--- Input records Enclosed Below ---

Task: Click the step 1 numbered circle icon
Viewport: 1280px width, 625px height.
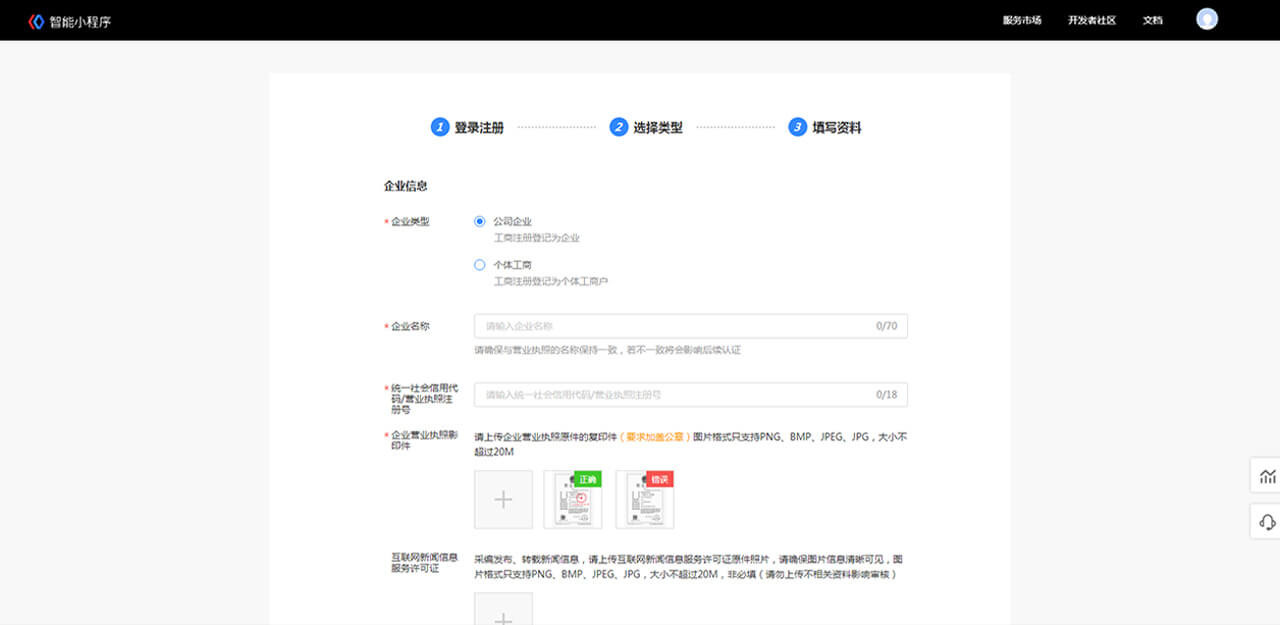Action: click(439, 127)
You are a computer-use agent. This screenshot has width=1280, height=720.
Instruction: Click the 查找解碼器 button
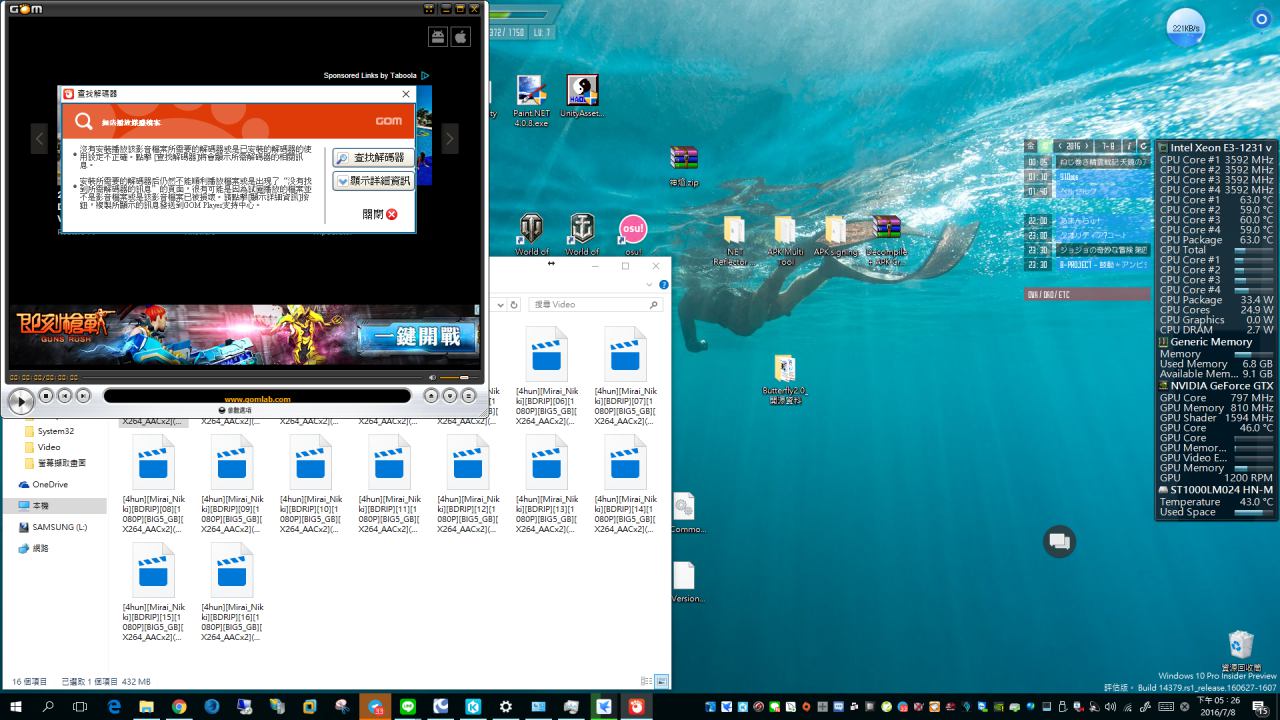(373, 158)
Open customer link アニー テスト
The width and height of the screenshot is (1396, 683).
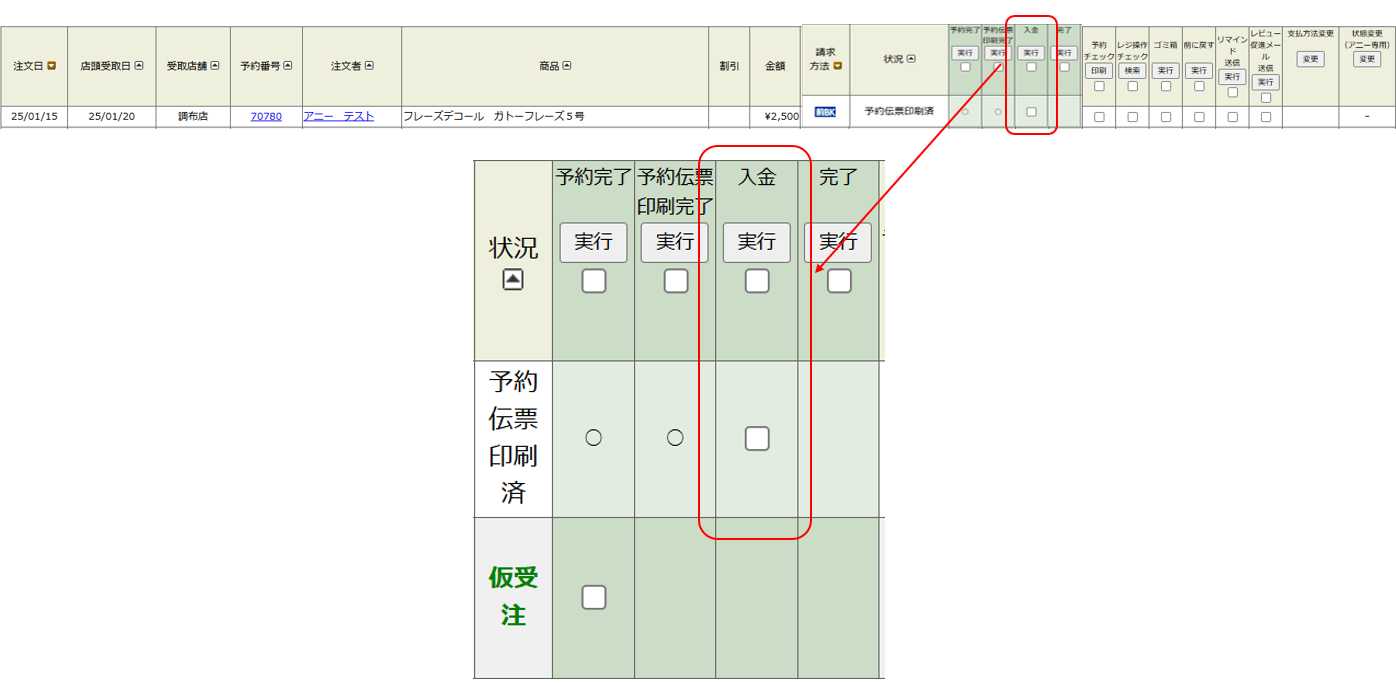[338, 117]
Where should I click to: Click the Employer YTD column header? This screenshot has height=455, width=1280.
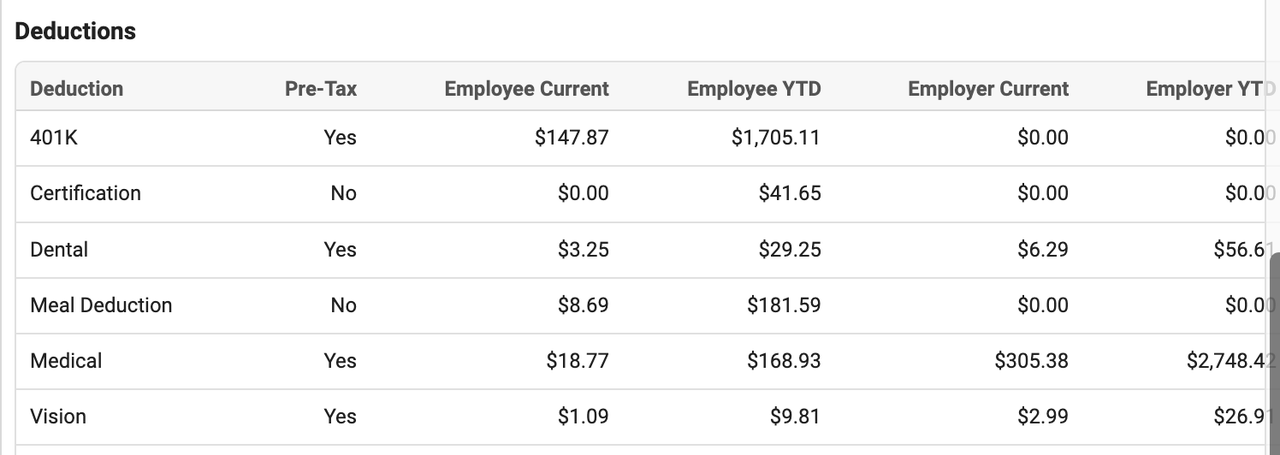point(1211,89)
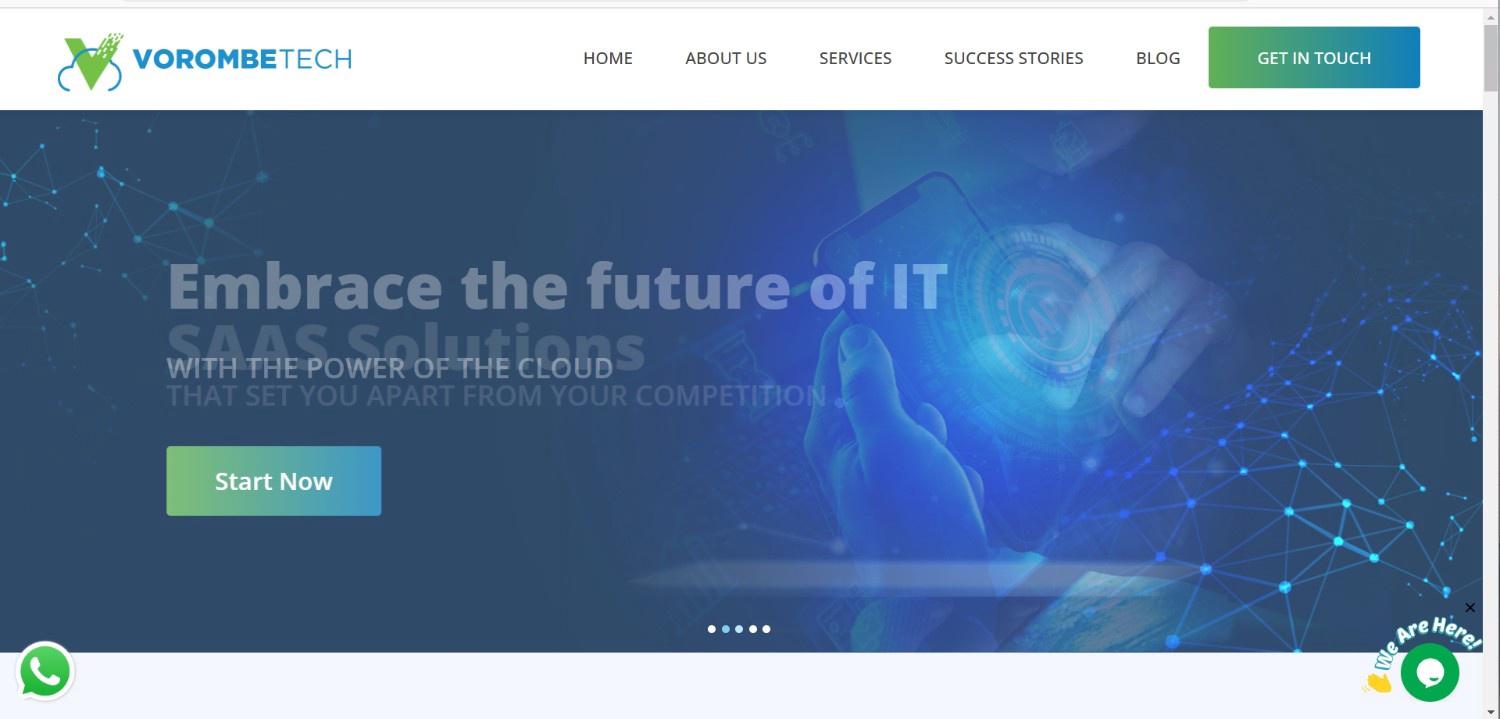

--- End of Enclosed Input records ---

=== What you need to do ===
Copy out all of the entries exactly as they stand, with no pictures in your copy.

=== Output for this task ===
Task: Click the step 1 numbered circle icon
Viewport: 1280px width, 625px height.
Action: click(439, 127)
You are a computer-use agent. This screenshot has width=1280, height=720.
Instruction: Click the 查找解碼器 button
(373, 158)
Open customer link アニー テスト
The width and height of the screenshot is (1396, 683).
[338, 117]
Where should I click to: Click the Employer YTD column header? This screenshot has height=455, width=1280.
point(1211,89)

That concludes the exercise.